For Whitehead, the pre-publication marketing of Zone One led several publications to organize interviews with him, and those interviews provide him the occasions to elaborate on what he had in mind while writing and to discuss a variety of other topics. He's done interviews with Harper's, NPR, The Atlantic, Think Progress, USA Today, and other publications. Those interviews, along with many more reviews of his novel, raise the chances that readers will buy Zone One. However, the coverage does more than raise sales.
For one, the extensive coverage provides readers with more insight and public opinions on Whitehead's work; witnessing dozens of reviewers discuss a common work by a black writer is somewhat rare these days. In addition, the interviews highlight Whitehead's thinking processes about the composition of the novel; aspiring writers and literary critics will find those aspects of the interviews especially useful. Finally, the coverage of Whitehead's novel has been shaping or at least contributing to a broad conversation about what it means for a leading author of literary fiction to embrace a genre like horror focusing on zombies.

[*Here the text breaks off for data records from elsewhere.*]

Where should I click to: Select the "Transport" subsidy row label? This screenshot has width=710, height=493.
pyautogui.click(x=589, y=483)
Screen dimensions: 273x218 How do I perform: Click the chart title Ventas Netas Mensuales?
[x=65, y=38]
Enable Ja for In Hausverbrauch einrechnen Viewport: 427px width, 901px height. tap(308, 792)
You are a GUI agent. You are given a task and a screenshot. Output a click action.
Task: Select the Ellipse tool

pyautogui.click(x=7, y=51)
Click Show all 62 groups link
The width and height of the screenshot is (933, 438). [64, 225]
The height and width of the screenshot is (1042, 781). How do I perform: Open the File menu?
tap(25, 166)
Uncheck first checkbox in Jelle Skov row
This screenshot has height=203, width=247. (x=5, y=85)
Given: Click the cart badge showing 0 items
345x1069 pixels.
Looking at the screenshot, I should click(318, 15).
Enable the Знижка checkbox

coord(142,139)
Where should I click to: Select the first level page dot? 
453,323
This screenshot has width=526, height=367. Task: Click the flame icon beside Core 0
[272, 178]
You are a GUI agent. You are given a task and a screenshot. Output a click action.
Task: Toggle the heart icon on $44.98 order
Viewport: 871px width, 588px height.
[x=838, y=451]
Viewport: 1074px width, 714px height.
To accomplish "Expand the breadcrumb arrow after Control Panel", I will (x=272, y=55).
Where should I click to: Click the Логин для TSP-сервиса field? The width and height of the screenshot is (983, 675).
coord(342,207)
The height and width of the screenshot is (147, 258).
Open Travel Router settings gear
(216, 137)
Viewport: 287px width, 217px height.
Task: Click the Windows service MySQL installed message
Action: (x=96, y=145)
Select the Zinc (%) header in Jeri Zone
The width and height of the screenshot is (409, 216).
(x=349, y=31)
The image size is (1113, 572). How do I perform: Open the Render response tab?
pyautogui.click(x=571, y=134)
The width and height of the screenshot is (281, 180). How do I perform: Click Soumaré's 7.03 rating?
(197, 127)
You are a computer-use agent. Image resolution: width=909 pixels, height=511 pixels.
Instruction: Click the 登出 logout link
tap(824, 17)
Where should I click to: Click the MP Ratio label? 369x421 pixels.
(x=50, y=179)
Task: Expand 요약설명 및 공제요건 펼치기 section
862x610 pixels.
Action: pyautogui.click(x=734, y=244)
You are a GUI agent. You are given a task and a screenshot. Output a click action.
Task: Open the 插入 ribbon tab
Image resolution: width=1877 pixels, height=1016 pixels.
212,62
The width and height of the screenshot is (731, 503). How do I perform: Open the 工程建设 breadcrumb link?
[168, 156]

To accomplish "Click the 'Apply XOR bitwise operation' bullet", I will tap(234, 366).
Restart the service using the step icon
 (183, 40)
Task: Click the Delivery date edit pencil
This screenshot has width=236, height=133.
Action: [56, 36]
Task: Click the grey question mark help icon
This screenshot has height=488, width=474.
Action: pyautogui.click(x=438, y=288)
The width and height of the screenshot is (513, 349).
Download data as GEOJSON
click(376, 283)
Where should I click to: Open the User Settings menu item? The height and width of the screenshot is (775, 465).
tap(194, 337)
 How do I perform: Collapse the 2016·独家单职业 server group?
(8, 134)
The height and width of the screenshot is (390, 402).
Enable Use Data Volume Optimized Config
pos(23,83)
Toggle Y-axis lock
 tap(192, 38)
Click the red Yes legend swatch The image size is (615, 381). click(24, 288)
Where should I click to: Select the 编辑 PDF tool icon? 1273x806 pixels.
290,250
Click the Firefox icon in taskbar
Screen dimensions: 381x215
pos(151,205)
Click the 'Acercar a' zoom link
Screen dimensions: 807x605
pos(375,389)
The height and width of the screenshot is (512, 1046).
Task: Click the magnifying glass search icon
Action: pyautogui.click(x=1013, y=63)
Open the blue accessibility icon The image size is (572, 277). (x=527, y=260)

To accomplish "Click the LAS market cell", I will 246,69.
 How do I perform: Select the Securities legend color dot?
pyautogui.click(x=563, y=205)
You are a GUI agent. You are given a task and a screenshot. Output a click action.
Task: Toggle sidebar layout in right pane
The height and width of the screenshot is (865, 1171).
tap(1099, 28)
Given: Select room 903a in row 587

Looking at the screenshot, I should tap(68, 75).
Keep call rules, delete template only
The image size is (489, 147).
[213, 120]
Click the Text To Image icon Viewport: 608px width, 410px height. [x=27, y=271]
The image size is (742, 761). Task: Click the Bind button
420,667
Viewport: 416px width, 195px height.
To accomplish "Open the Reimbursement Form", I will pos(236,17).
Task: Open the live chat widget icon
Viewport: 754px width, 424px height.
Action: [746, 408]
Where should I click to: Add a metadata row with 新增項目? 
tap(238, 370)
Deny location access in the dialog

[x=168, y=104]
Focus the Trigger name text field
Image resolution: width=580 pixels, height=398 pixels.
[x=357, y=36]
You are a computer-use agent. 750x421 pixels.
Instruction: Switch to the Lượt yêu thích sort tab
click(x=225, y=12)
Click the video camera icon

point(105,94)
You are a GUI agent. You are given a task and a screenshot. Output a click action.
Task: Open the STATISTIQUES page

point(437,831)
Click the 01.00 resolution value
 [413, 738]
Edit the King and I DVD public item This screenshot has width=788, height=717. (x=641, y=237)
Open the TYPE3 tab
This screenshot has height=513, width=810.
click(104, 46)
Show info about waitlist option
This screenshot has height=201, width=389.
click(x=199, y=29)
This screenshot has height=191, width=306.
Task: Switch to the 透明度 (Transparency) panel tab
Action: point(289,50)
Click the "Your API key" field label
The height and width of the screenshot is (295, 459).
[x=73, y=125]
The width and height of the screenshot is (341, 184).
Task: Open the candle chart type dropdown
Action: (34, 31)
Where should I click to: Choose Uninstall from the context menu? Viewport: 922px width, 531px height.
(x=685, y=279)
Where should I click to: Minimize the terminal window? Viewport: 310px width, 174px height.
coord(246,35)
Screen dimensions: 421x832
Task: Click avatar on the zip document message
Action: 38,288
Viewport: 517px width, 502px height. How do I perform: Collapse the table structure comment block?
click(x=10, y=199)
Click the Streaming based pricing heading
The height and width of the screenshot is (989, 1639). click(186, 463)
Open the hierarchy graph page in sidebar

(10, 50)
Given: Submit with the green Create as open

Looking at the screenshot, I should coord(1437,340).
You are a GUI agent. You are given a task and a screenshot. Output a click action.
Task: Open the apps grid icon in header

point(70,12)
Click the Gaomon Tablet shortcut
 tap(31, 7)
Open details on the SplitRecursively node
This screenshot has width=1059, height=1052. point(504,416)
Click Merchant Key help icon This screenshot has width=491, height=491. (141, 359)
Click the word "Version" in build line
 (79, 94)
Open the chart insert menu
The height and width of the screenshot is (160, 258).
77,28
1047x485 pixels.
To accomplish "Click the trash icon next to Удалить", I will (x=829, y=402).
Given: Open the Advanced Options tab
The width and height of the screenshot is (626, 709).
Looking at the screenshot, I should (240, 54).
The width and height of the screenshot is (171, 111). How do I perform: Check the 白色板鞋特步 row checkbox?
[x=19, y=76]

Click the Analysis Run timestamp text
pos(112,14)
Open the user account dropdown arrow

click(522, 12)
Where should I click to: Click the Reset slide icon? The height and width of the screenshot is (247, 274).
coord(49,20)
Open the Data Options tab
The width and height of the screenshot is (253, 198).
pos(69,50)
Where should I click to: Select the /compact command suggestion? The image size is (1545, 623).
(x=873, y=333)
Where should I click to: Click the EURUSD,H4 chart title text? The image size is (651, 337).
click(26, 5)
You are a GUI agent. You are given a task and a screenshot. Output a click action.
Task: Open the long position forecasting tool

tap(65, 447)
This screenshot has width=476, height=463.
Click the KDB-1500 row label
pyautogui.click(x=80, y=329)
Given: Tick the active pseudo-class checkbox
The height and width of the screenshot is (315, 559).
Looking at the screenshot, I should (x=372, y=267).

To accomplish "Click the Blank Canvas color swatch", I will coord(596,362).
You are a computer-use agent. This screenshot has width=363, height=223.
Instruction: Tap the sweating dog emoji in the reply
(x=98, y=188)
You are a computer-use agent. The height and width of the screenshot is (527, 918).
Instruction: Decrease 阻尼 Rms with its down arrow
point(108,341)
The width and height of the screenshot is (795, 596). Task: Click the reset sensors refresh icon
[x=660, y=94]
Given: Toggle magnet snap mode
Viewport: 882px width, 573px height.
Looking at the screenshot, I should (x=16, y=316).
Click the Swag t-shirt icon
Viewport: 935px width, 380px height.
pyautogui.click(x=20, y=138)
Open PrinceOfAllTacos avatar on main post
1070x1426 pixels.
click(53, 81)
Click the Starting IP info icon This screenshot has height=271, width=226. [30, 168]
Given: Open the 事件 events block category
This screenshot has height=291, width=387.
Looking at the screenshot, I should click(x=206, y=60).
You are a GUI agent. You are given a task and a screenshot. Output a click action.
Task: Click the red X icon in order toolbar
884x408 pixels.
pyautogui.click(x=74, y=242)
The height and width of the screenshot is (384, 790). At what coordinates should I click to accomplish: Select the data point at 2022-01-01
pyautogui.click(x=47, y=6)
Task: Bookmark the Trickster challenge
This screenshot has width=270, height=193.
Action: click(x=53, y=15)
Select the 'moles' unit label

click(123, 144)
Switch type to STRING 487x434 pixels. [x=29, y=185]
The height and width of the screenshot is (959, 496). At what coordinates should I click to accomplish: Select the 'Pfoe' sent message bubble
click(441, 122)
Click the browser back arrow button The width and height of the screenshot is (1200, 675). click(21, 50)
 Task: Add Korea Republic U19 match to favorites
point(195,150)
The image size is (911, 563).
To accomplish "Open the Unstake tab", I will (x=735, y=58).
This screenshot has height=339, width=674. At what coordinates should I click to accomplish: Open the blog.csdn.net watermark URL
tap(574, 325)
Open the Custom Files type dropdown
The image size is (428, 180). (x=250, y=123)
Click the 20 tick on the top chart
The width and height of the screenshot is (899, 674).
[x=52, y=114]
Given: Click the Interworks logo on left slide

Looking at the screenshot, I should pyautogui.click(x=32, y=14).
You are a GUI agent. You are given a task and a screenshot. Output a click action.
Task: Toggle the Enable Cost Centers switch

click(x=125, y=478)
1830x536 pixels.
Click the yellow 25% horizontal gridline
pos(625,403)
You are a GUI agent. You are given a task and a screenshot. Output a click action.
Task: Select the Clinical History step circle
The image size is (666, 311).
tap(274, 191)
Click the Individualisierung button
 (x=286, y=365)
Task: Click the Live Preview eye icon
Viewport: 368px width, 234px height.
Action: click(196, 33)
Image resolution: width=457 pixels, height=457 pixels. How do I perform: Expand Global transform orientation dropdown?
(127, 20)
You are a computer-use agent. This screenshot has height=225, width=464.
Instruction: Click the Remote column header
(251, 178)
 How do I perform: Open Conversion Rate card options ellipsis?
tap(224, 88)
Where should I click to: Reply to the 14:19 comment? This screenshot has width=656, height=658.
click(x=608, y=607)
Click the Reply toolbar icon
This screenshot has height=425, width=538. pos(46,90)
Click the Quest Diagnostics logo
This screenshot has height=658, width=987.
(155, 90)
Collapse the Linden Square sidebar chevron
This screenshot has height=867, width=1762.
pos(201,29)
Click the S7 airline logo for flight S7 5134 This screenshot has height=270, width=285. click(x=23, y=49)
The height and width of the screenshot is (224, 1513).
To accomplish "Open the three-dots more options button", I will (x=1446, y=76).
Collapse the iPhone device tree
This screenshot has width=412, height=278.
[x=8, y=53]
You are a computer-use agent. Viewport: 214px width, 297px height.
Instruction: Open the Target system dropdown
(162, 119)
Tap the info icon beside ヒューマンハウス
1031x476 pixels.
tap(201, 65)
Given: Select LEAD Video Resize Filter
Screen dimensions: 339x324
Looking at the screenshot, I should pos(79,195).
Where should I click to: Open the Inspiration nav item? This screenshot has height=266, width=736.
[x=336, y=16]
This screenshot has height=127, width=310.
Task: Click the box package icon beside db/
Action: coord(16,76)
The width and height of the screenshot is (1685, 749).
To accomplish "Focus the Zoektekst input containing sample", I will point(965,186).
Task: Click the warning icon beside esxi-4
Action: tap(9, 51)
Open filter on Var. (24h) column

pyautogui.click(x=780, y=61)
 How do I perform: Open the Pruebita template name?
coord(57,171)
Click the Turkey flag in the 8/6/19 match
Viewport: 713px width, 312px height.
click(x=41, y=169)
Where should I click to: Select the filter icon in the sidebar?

Randall Kennedy's The Persistence of the Color Line received a relatively high number of reviews, and just as important, he has been a guest contributing writer for CNN, The New Republic, and The Root. He has also done interviews, including with Southern Public Radio, NPR, and The Tavis Smiley Show. Kennedy's writings and interviews display a thinker with expansive knowledge about race, legal history, and American culture.
So far, he has weighed in on the fallacies of Toure's book about Post-Blackness, the error of Obama's critiques, why black folks have good reason to disfavor Herman Cain, and the "grievous price" of folks not vetoing Clarence Thomas 20 years ago. Each of those pieces, not to mention the works' collective function, assists in elevating conversations about race in America.
Following along with the conversations associated with and extending Whitehead's and Kennedy's works has given me useful additional materials to read and consider even beyond their actual books.